Another draw of the title anchors at the word, “walking,” but three chapters into the book it turns out that it should be more appropriately “hiking” or “camping.” Reading the ample examples of hymns sung of walking, one would willingly bite the bait and start to contemplate the process of creative walking, with connections to solitude, spontaneity and feelings and expect a proper treatment of it in the pages to follow. But what entices in the preface with the Nietzsche quote, “[a]ll truly great thoughts are conceived by walking” (471) receives no real elaboration whatsoever. Again, the compilation of words from illustrious people is rarely sufficient syllogism.

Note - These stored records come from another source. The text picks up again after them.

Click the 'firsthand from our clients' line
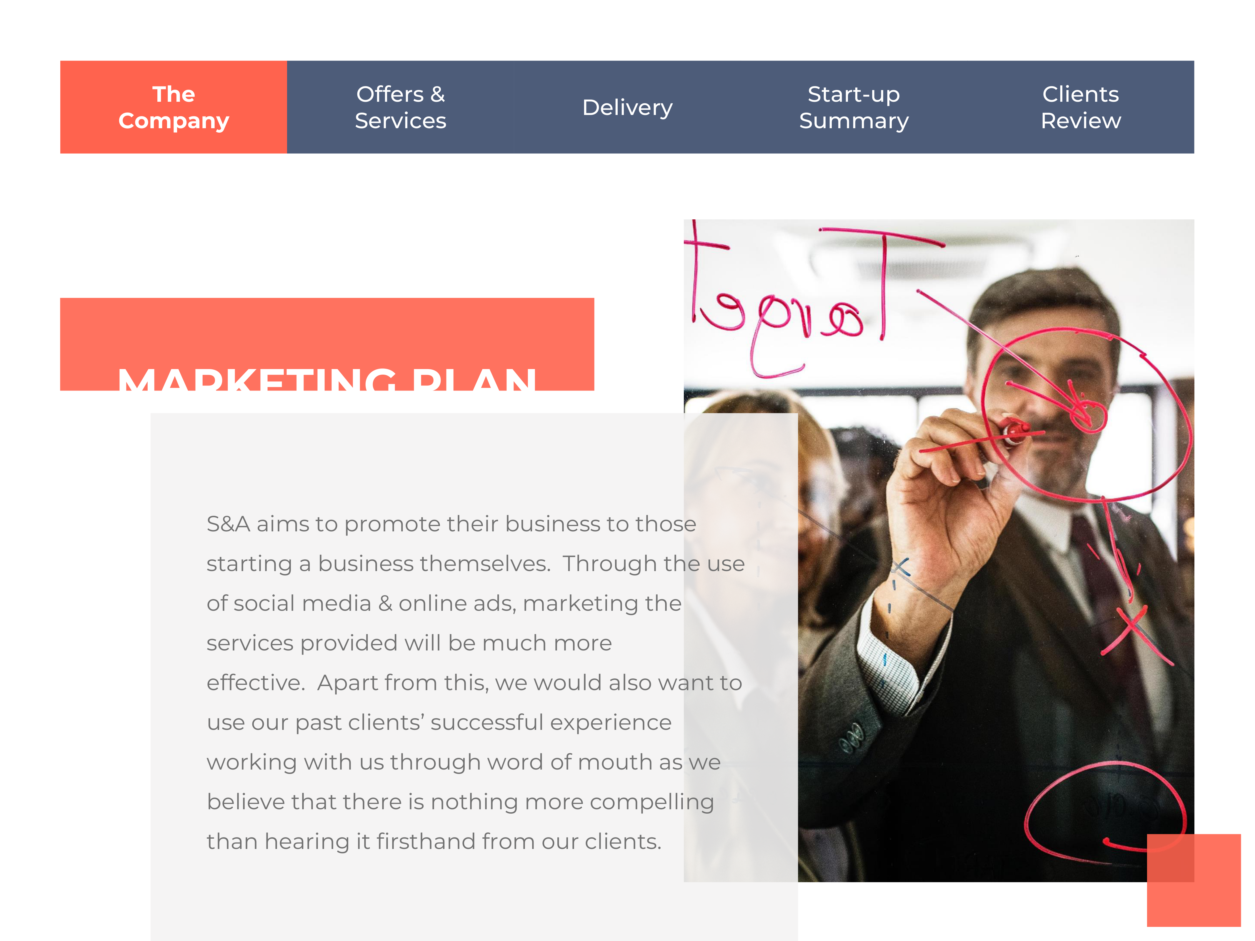 click(434, 841)
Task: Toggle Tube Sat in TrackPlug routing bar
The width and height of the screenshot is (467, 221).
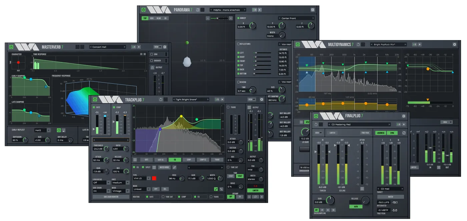Action: 162,197
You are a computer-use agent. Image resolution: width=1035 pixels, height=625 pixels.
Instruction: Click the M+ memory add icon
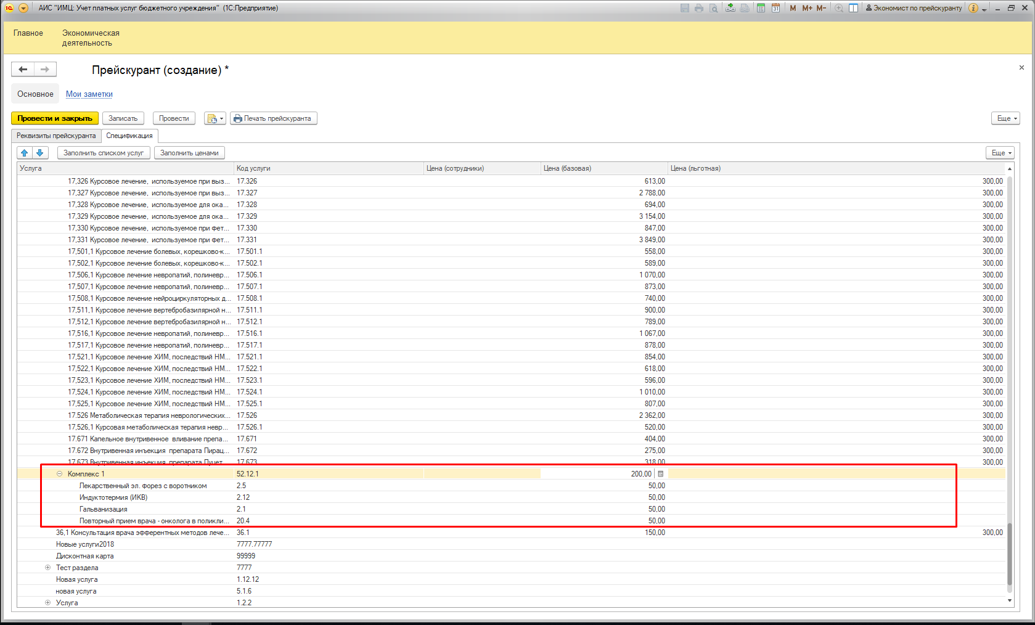click(x=807, y=8)
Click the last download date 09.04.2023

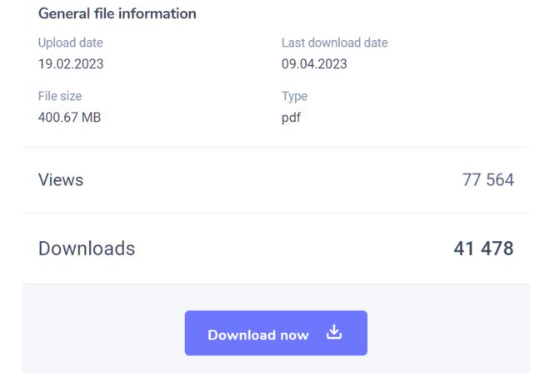tap(314, 64)
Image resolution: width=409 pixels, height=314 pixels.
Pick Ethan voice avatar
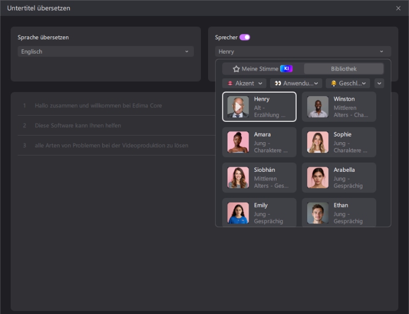(317, 213)
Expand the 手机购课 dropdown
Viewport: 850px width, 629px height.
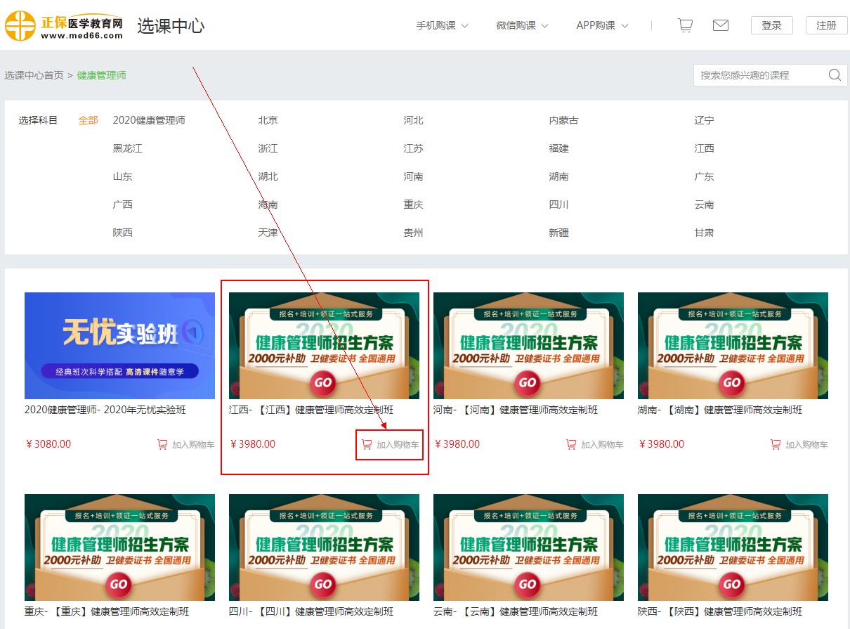pyautogui.click(x=442, y=25)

Perhaps through the interspersed grey boxes of notes which are highly reminiscent of Wikipedia items (in fact, there are a few real references from the database) one could easily identify the tone of the book. It aims to inform and delight rather than to critique. At the near end Gilkison writes that “this is not the place for a family history” (139); then what is it? What should one make of [p. 213] the episode in which he relates how a new-born on the Solomons ended up being his namesake when he talks about hospitality? It is not so much a failed attempt; the journey itself is at least an everlasting, unmistakable joy, but for every flourish of an unrealised idea, a piece of meaning is lost. [p. 214]

 

 

Works Cited

 

Dyer, Geoff. Out of Sheer Rage: Wrtestling with D. H. Lawrence. Picador, 2009.

Nietzsche, Fridriech. Twilight of the Idols. The Portable Nietzsche. Translated and edited by Walter Kaufmann, Penguin, 1954.

Shelley, Percy Bysshe. Prometheus Unbound: A Lyrical Drama. Edited by Vida D. Scudder, D. C. Heath, 1892.

Wordsworth, William. Lyrical Ballads, with Other Poems. T. N. Longman & O. Rees, 1800. 2 vols.